İstanbul; 29. IV. 1999
Ali İhsan AKSAMAZ
LAZCA : LAZURİ NENA
Lazca (Lazuri / Öanuri
Nena), çoğunlukla Türkçe'nin Karadeniz şivesi veya
Rumca / Pontusça zannedilir Dilbilimciler, Lazca ve Megrelce'yi
antik Üolxeti
dili olarak da bilinen Zanca'nın (Zanuri Nena) zaman
içinde ayrılmış ve kendi başlarına
gelişmiş iki diyaleği olarak tanımlar.
Lazca, genel kanının aksine, hâlâ anadil olarak
konuşulmaktadır. Lazca, tarihsel olarak Rize'nin
Pazar (Atina), Ardeşen (Arûaşeni),
Çamlıhemşin (Vija), Fındıklı (Viwe),
Artvin'in Arhavi (Arkabi) ve Hopa (Xopa), Borçka ilçelerinde;
Gürcüstan / Acaristan'ın Batumi kenti civarında;
Abhazya'da ve Doksanüç Harbi'nden (1877-1878) sonra Osmanlı
yönetimi dışında kalan topraklardan göç ederek
Akçakoca, Karamürsel, Sapanca, Yalova vb. muhacir yerleşim
merkezlerinde topluca yaşayanlar arasında konuşulmaktadır.
Yapılan tahminlere göre, Türkiye'de günümüzde 250.000
kişi Lazca'yı günlük hayatın her alanında
anadil olarak kullanmaktadır.
Lazca'yı yazı ve eğitim dili haline getirme
çabalarının geçmişi yüzyılımızın
başlarına tekâbül etmektedir. Ancak Osmanlı
yönetimi, ayrılıkçı eğilimler taşımamış
olan bu çabaları baskıyla karşılamıştır.
Lazca, ancak 1920'li yıllarda yazı ve eğitim
dili haline gelebilmiştir. Sovyetler Birliği (Acaristan
ve Abhazya) Lazlarının kültürel özerkliği kısa
sürdü. Kültürel özerklik Stalin tarafından gaddarca engellendi.

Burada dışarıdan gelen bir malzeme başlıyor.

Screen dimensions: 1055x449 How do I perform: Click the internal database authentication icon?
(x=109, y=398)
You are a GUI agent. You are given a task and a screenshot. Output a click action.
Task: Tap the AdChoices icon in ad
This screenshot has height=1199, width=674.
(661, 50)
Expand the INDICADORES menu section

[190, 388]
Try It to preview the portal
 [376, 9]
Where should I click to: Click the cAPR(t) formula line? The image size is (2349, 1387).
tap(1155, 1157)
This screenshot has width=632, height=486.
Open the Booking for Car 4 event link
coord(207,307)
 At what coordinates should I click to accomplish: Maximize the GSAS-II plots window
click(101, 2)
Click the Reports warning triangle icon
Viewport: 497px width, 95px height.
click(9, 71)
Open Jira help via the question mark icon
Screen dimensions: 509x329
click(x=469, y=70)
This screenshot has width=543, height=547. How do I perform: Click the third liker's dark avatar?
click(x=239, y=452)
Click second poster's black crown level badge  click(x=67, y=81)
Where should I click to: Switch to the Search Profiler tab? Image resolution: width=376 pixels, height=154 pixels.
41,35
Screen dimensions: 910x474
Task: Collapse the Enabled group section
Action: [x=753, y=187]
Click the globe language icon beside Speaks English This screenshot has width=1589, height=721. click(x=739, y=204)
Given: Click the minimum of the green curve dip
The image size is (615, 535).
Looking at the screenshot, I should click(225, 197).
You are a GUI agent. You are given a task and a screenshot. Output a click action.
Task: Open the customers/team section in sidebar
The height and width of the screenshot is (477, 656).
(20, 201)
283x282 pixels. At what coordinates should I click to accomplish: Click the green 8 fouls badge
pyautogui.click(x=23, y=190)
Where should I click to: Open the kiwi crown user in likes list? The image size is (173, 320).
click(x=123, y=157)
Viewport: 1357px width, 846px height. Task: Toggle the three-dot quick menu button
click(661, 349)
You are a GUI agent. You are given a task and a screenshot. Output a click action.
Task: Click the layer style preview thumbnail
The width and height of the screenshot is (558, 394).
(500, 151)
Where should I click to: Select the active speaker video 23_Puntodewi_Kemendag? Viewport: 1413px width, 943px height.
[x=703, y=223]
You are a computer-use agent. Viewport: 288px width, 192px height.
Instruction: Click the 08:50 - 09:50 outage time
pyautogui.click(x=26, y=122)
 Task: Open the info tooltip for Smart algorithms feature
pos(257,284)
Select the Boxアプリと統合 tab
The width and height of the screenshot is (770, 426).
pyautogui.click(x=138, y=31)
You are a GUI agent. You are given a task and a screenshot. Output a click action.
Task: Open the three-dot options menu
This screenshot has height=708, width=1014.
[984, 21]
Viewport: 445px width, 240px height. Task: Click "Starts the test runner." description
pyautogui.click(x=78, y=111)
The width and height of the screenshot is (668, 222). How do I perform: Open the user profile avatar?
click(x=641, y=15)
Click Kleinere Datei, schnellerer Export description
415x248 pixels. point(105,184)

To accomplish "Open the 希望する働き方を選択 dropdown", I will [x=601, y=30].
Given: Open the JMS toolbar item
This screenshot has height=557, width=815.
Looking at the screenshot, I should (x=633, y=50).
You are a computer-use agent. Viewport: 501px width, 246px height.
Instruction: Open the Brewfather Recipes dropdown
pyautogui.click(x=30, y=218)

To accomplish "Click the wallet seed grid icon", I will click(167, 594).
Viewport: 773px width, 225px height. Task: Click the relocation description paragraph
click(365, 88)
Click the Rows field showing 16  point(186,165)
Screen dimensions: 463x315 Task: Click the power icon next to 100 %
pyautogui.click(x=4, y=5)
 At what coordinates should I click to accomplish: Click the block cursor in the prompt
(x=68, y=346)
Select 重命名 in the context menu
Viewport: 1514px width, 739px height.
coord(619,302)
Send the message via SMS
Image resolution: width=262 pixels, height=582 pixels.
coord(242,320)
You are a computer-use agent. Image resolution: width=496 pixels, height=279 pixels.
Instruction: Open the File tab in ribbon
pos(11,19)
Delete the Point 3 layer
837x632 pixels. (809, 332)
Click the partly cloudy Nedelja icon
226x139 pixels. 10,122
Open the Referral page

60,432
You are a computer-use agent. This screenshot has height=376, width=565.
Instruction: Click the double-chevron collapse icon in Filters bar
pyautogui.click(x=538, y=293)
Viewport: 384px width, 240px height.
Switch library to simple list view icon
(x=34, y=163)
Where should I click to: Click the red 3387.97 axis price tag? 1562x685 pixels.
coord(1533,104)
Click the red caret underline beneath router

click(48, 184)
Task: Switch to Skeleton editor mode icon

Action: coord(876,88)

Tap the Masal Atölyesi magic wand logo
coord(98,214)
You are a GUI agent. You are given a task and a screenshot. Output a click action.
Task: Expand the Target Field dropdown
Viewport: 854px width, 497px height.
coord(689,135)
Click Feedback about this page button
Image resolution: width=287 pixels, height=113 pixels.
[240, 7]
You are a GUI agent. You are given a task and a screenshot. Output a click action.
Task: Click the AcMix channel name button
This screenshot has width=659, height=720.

Laz çocuklarının kendi anadillerinde de eğitim
hakları ellerinden alındı. Lazca, dünyada hiç
konuşanı kalmamış bir dilmiş gibi,
sadece üniversitelerde araştırma düzeyine indirgendi.
Lazca'nın, Gürcüce'nin bir lehçesi olduğu iddiasıyla
Laz çocuklarına sadece Gürcüce eğitim verilmeye
başlandı.
Ünlü Fransız dilbilimci Prof. Georges Dumézil, Ubıhça,
Abazaca ve Lazca ile ilgili alan çalışması
ve derleme yapmak üzere 1930'lu yıllarda Türkiye'ye geldi.
Bu dillerle ilgili değerli çalışmalar ortaya
çıkardı. Bunları gramer bölümleriyle yayınladı.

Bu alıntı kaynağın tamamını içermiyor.